No idea. Mine are still too bent to drive...too many projects, lol

My theory, though, is as time goes on they are forced to act like a real car company.

I heard rumors they were allowing it. Rich Rebuilds should be among the first to rejoice and announce if so, as his daughter drives one and he was pretty vocal about it.


----------



## 2drx4 (Jan 3, 2022)

Rich had a video about it but it didn't work. So I would take that as a no. But the car's Tesla account (this feels way too much like Apple) wasn't in his name (not sure how you change that on a salvaged car either) and therefore he couldn't add another payment method... Even though it let him pay off the previous balance on the account.

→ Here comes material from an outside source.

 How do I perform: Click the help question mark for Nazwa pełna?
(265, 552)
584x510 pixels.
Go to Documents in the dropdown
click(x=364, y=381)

Which to me adds more questions, which I could probably find the answers to by simply joining a Tesla forum. How do you prove to them the car is yours so you can charge it, even if it isn't a salvage? How are they finding out the cars are written off in the first place? What happens if they decide your car was written off when it wasn't?


----------



## Dradray (12 mo ago)

No idea. I think no


----------



## DomT177 (Sep 20, 2020)

I know of a model X in the UK which is was written off, Cat S categoried (Structural damage) then properly fixed and can supercharge (for free I believe) still


----------



## remy_martian (Feb 4, 2019)

2drx4 said:


> Rich had a video about it but it didn't work. So I would take that as a no. But the car's Tesla account (this feels way too much like Apple) wasn't in his name (not sure how you change that on a salvaged car either) and therefore he couldn't add another payment method... Even though it let him pay off the previous balance on the account.
> 
> Which to me adds more questions, which I could probably find the answers to by simply joining a Tesla forum. How do you prove to them the car is yours so you can charge it, even if it isn't a salvage? How are they finding out the cars are written off in the first place? What happens if they decide your car was written off when it wasn't?


They were scraping VINs off insurance auction sites according to what I remember reading on the Tesla forum.

Registering the car with Tesla is easy. No different than buying a used one from a private party. Your ID and copy of title, iirc. Thakes two or three days.


----------



## brian_ (Feb 7, 2017)

enlarscom said:


> Legally, imo, there's no contract or agreement between Tesla and a salvage car buyer that gives them authority to remove features on the car at the time it is titled.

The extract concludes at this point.